Don't leave out the Americans on that one, especially if there's money to be made.

https://en.wikipedia.org/wiki/Salvator_Mundi_(Leonardo)

Thank you for this link. This whole over painting thing, it just, I felt like im the only person on the planet shocked by it. The second I arrive in italy I was told yes thats the painting of the last supper. And I was like wtf, it looks freshly painted. I read a placque which said somethign like ( due to the poor damp conditions of the room) the painting needed constant restoration.

I was like wtf so basically non of this shit is original?

Noone else seemed to even consider this.

Im sure poepl ein the art world come to terms with it, but I dont think anyone outside the field even conceives of what a restoration normally is

Not sure why I got a downvote, maybe there are people who aren't aware of how paintings are restored.

It's not possible to visit the caves for most people. They do have reconstructions of the more famous ones though (Lascaux, Crosquer, ...)

Actually, the notion these are entoptics suggests they are the roots of syntax.

Pretty sure the original claim was not that it was language, just a tally system rather than some undeciphered artistic meaning.

Isn't communicating symbolic thought through drawn symbols that are understood by multiple people the definition of writing?

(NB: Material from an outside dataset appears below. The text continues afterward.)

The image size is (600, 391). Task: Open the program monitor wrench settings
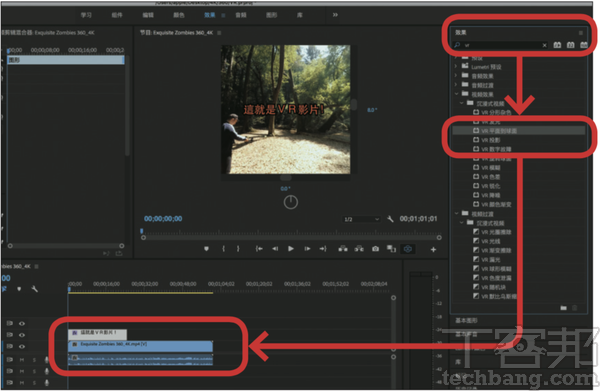click(390, 219)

No. Linguists make a distinction between "writing" and "proto-writing". Generally speaking, proto-writing involves using abstract symbols for some particular use case, historically it was common for accounting. You draw a sheep and put five tally marks next to it to indicate you have five sheep, that kind of thing. Proto-writing is considerably older than true writing, among the earliest widely known examples would be clay tokens known as "bulla" [1] from at least 8000 BCE

Proto-writing can be very complex (I remember reading a book where a linguist calls mathematical notation "proto-writing"), but it's not "true writing" until it's capable of communicating essentially any idea you can express in spoken language (it's hard to write "I miss my cat Whiskers" in mathematical symbols) in at least a partly phonetic way (all true writing languages are phonetic to some extent). The earliest examples of that is Sumerian cuneiform and Egyptian hieroglyphs from around 3000 BCE. Whatever this discovery is, it's not true writing.

[1]: https://en.wikipedia.org/wiki/Bulla_(seal)

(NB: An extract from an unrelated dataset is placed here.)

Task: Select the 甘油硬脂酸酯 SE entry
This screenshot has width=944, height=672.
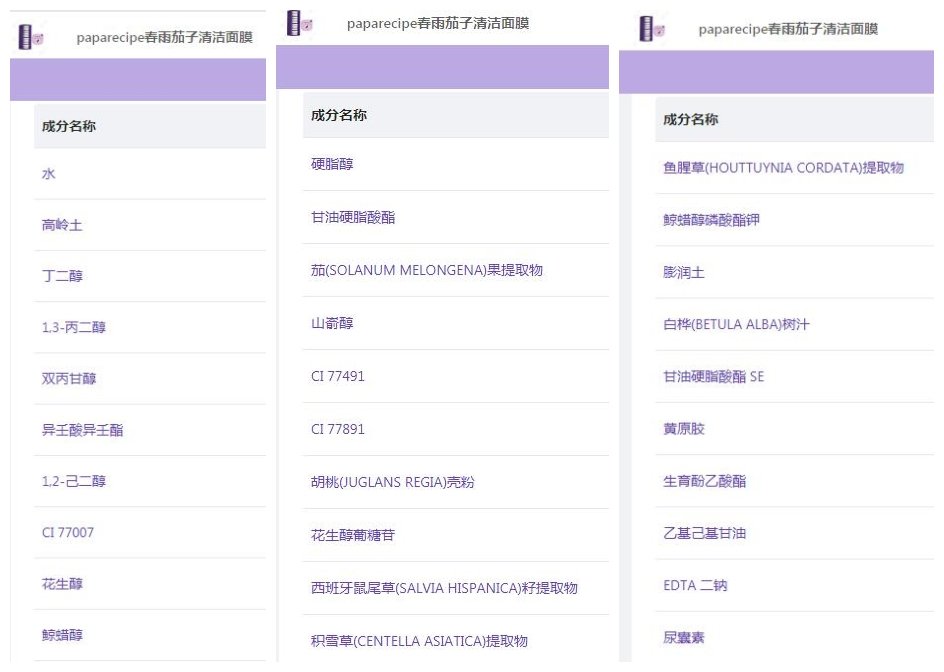Action: (x=713, y=377)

Writing proper is a correspondence between marks and sounds to represent speech.

Early Sumerian symbols depicting kinds of goods (wheat, sheep, beer, etc.), and marks next to these to indicate quantities, are classed as proto-writing.

There's also more general use of symbols to represent ideas or groups, like a cross representing Jesus or Christianity, for example, which aren't classed as writing

> Writing proper is a correspondence between marks and sounds to represent speech.

I don't think this is the proper definition, since by this standard, Egyptian hieroglyphs, Chinese ideograms, Norse runes and many others would not be considered writing; and any attempt to notate sign languages would not be writing by definition.

Instead, writing is a direct and consistent correspondence between marks and elements of human language (alphabets and abjads represent speech sounds, various ideographic systems represent semantics, you can have hybrids etc). This still makes sure that tallies or just general symbols or icons are not a form of writing, but it doesn't require any phonetic aspect to it either.

All true written languages are phonetic to some extent, even though they may not be alphabetical the way English is. Chinese characters have phonetic components indicating tone and pronunciation, Egyptian hieroglyphs are largely syllabic, Norse runes are alphabetic like English. In Chinese and Egyptian, there are purely non-phonetic symbols representing ideas (and other things like determinatives), but most have some kind of phonetic meaning (this is my understanding at least).

There's a spectrum of how phonetic a language is, where Finnish is on one end (sounds very closely align with spelling) and Chinese characters on the other, but all written languages are phonetic to some degree.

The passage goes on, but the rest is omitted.